An association of accountants in Australia is pondering whether companies will look to structure lease arrangements to take advantage of exceptions from balance sheet recognition under International Financial Reporting Standards. Short-term leases and low-value leases are both excluded from the scope of the new lease accounting standard under IFRS, wrote Alex Malley, chief executive of CPA Australia.

“It is suggested that companies may seek to structure their lease arrangements to take advantage of these exemptions,” wrote Malley. He’s not advocating that approach, and he also cautioned the standard has “a number of in-built mechanisms” that are meant to make it difficult to work around them so as to avoid balance-sheet recognition for agreements that are, in substance, leases.

A sharp drop in equipment leasing activity in the United States from July to August has nothing to do with the pending lease accounting standard for companies that report under U.S. GAAP. That’s the view of Ralph Petta, president and CEO of the Equipment Leasing and Finance Association.

ELFA data says new business volume for the as measured by the association’s lease and finance index fell 17 percent in July from the same month a year earlier. Volume dropped 30 percent from the month before, and 8 percent in year-to-date tallies, the ELFA reports.

Petta calls it a “rollercoaster ride” that has characterized the equipment finance sector in 2016. Positive economic indicators, like a recent strong jobs report, lower unemployment, and a bullish equities market, are being offset by sluggish overall growth in the U.S. economy and stagnant capital expenditure spending by both large and small companies.

The Financial Accounting Standards Board is requiring all companies to bring virtually all leased assets and related liabilities on to corporate balance sheets beginning in 2019. The key exception is for leases that are less than 12 months in duration. While FASB and the International Accounting Standards Board issued requirements that are aligned in some areas, they differ in terms of how companies will reflect the effect of leasing in their income statements.
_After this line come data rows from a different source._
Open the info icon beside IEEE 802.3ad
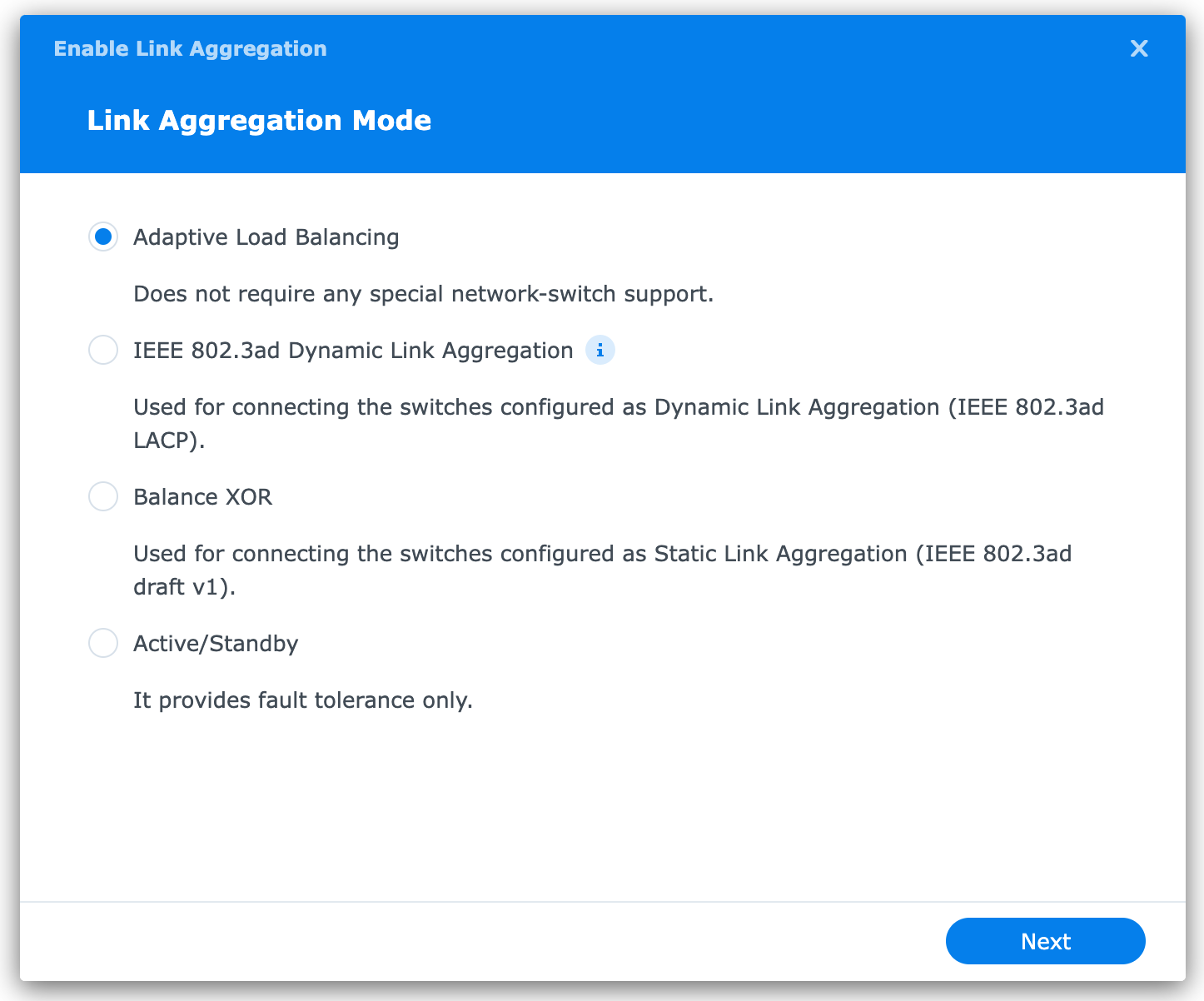 pos(600,351)
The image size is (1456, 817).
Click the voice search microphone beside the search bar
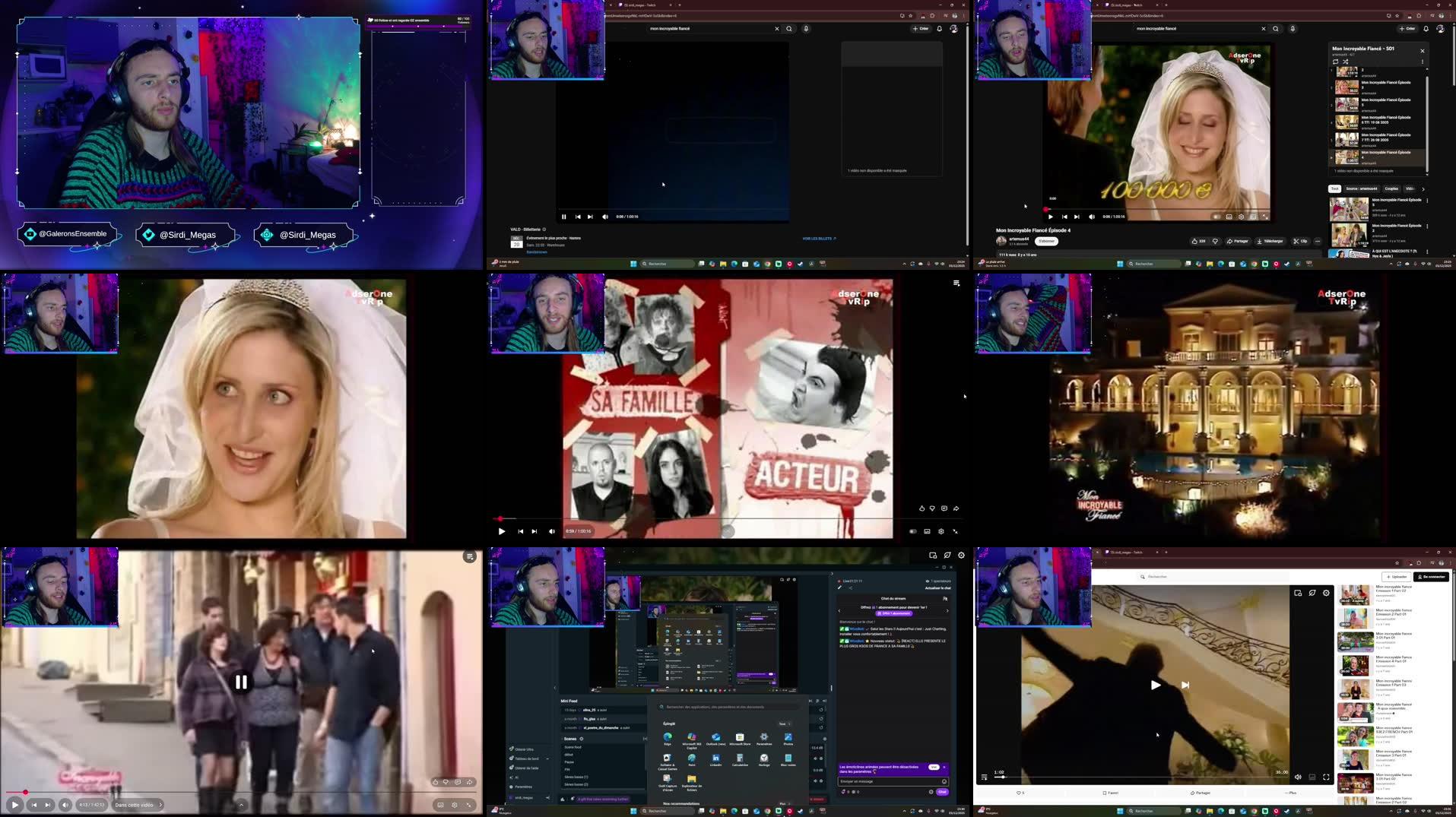1293,29
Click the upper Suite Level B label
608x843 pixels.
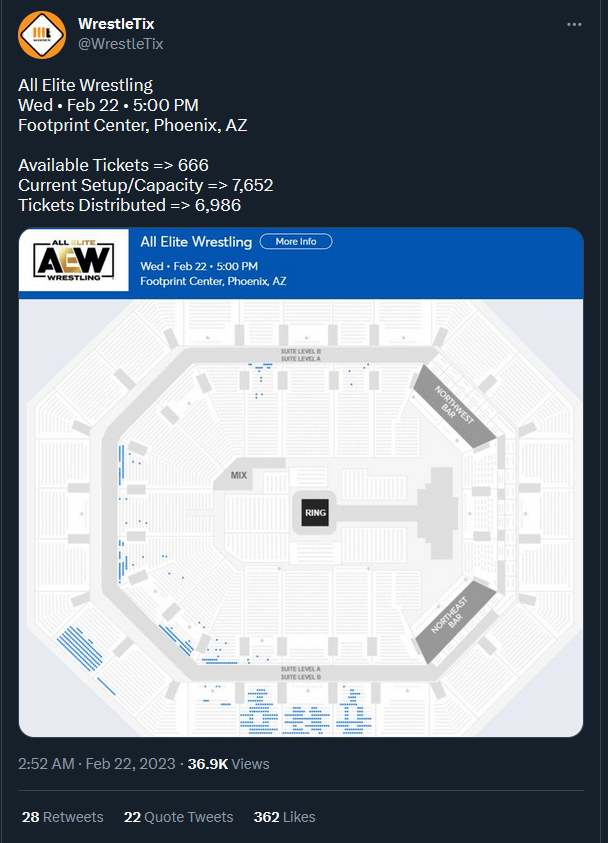coord(301,351)
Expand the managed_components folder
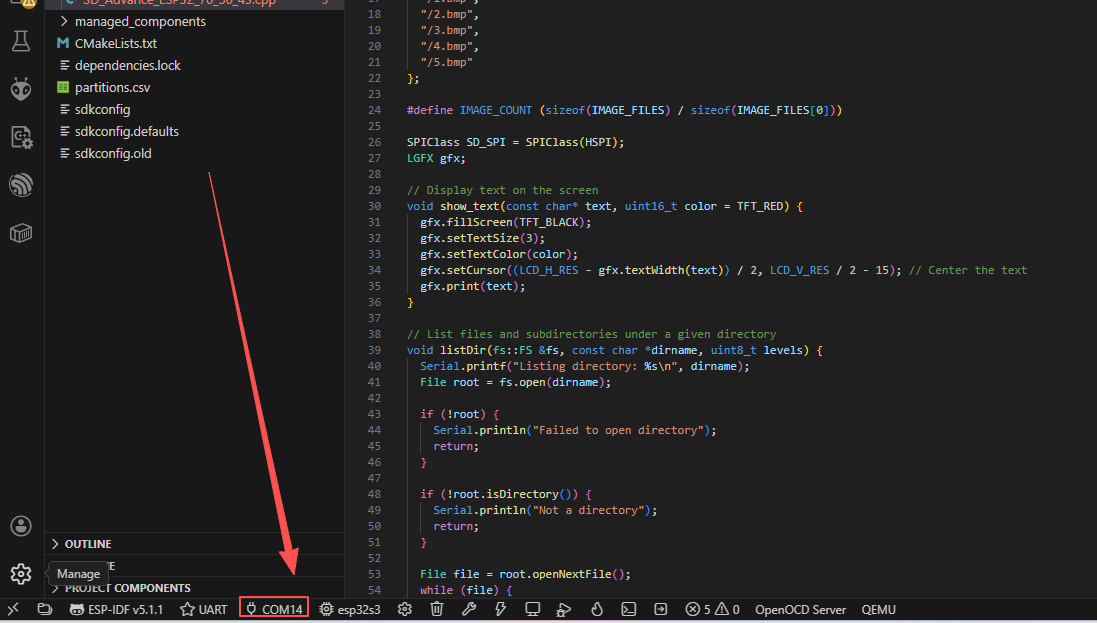Screen dimensions: 1097x623 140,21
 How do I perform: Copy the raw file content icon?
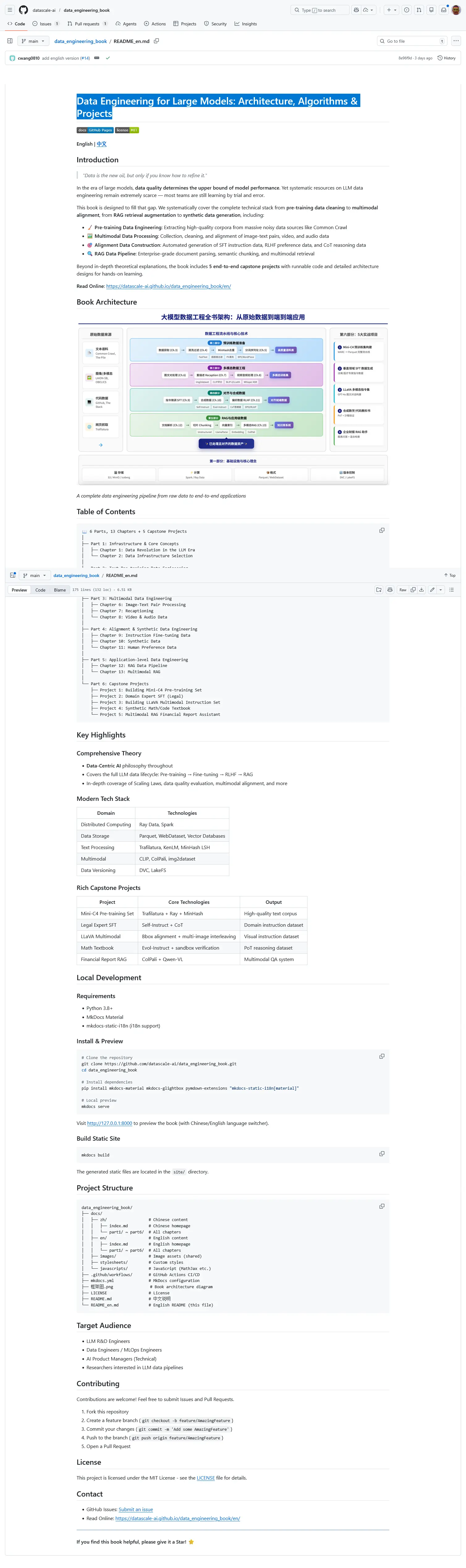(x=413, y=590)
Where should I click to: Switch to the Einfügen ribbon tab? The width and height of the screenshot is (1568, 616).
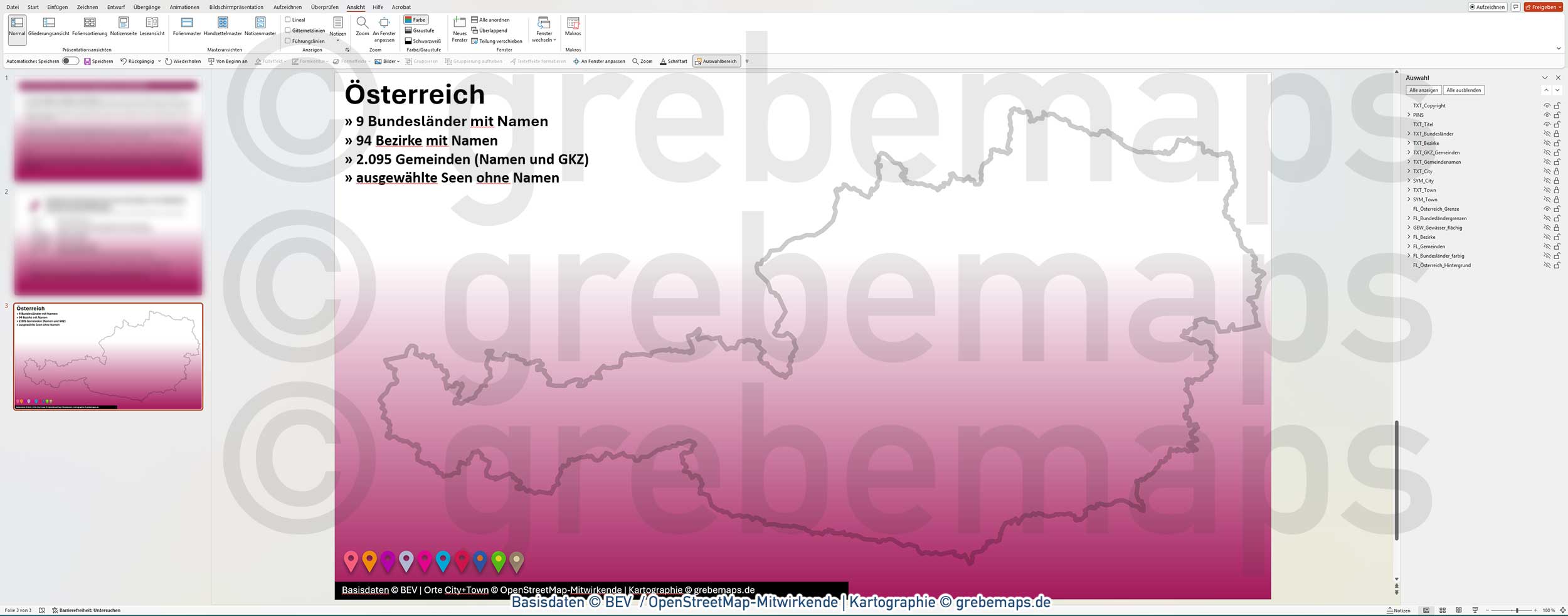click(58, 7)
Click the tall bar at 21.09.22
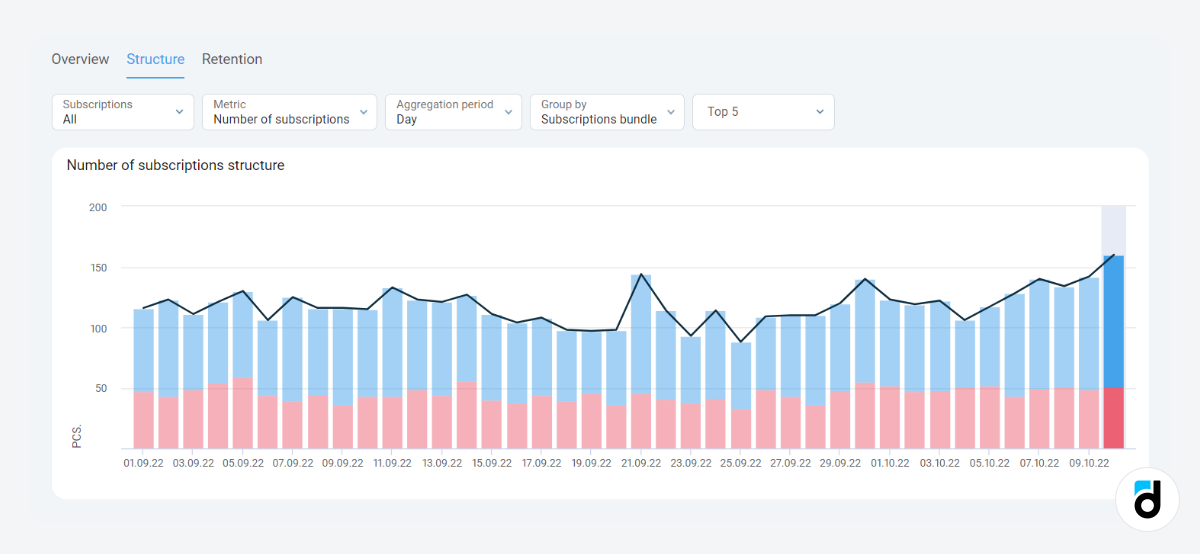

Petta says he expects little, if any, impact on the amount of equipment lease and finance volume as a result of the new accounting. Ultimately, FASB elected to keep the current two-lease classification model similar to today’s operating and capital leases, preserving the “critical components” of current lease accounting, he says. “The many benefits of utilizing lease financing as an equipment acquisition tool—flexibility, preservation of capital, efficient tax and risk management—all remain with adoption of the new rules in two years.”

Accounting firms are rolling out plenty of new materials to help companies prepare to adopt the new standard, including a comprehensive new guide from PwC.